Source document:
Segment Open

Headlines for shorter, front of book pieces are short, punchy, and commonly use alliteration. The headlines are also straightforward — the reader can get a general idea of what the story is about.
Headlines for longer, feature stories are still short, but more clever and creative. The headlines are relevant to the story, but the reader doesn’t automatically know what the story is about unless they continue reading.
National Geographic uses pull quotes to call attention to significant quotes in a feature story. They are larger, in all caps, and surrounded by space to place further emphasis on them. The quote attribution is underneath in a smaller, italicized font.
Captions short, generally one to two sentences. When they appear with photos that don’t accompany a story, the caption explains what the photo is of, and where it was taken. The photographer is listed underneath in smaller caps. Some full page photo spreads also offer the option to order prints of National Geographic photography online.
Bylines and credit:
In full length feature stories, the credit is always given before at the top of story. The photographer is credited once at the beginning for all the accompanying photographs, and not in each individual photograph. When photographs appear in isolation, the photographer is always credited below or on the photo.
Promos and refers.

Segment Closed

Data for analysis:
Segment Open

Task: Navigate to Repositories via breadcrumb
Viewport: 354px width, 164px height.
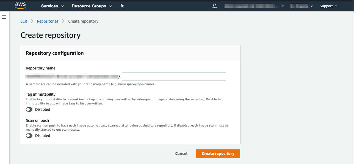Action: coord(48,21)
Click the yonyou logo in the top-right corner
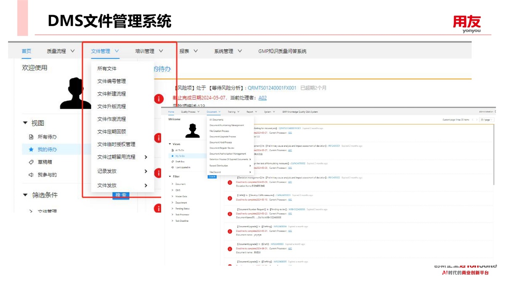Viewport: 505px width, 284px height. 467,24
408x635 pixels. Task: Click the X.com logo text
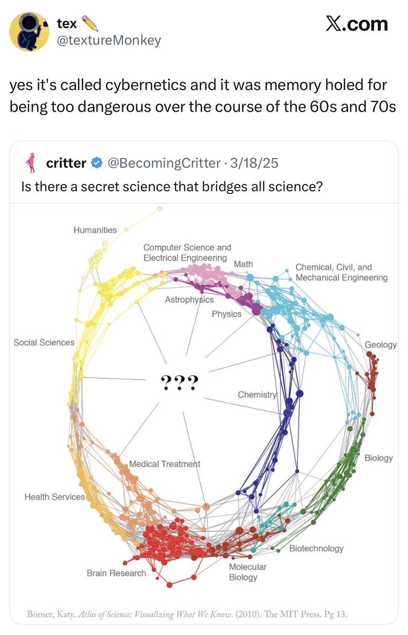tap(356, 24)
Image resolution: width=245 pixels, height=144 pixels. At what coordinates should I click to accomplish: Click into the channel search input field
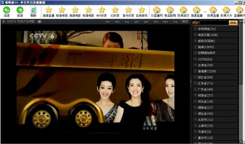point(214,23)
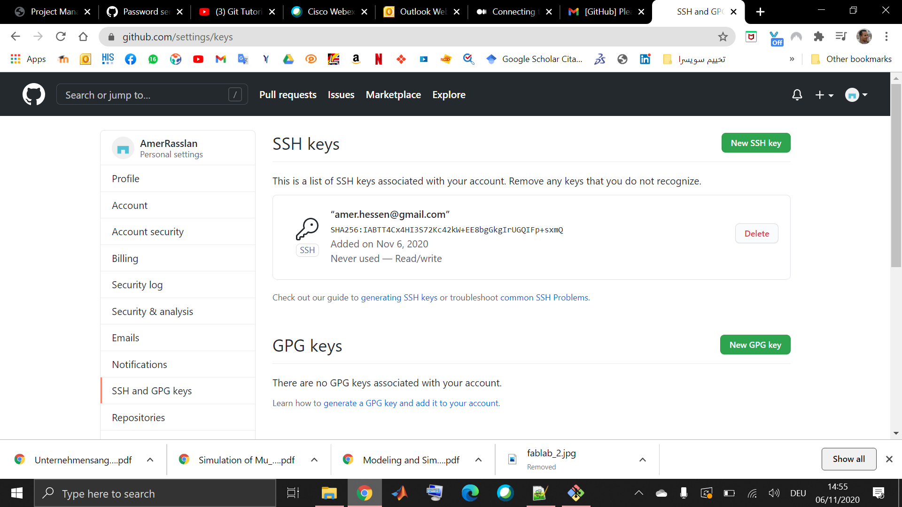The image size is (902, 507).
Task: Open the Facebook bookmark icon
Action: click(131, 59)
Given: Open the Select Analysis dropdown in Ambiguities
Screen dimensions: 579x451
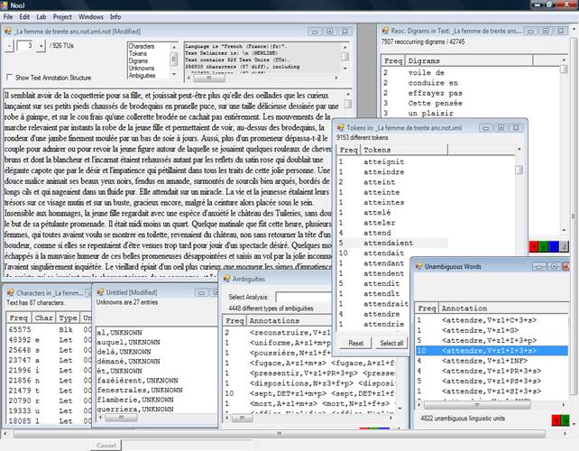Looking at the screenshot, I should (x=307, y=296).
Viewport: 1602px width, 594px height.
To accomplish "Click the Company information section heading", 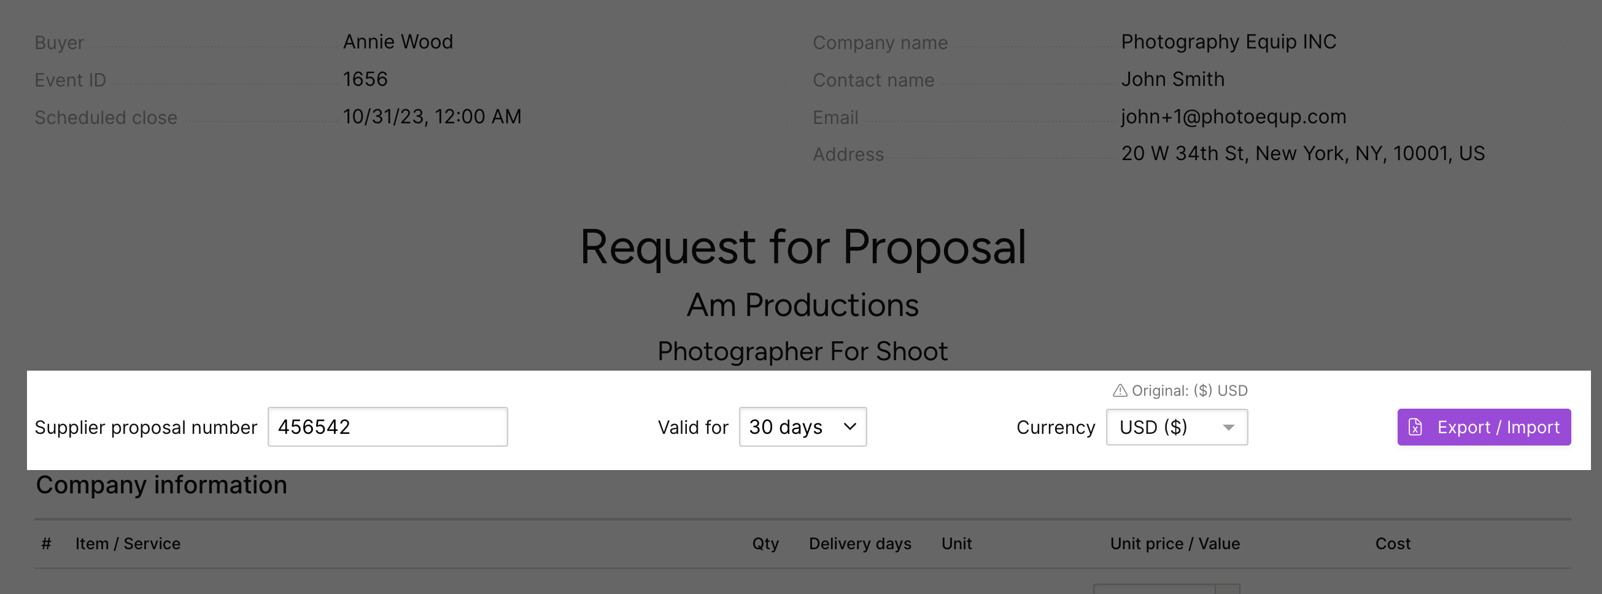I will click(162, 485).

Segment Closed

Can you print the passage from the notes on National Geographic's style, starting with "Headlines for shorter, front" and going on through "story is about."? The records have nothing to do with this.

Headlines for shorter, front of book pieces are short, punchy, and commonly use alliteration. The headlines are also straightforward — the reader can get a general idea of what the story is about.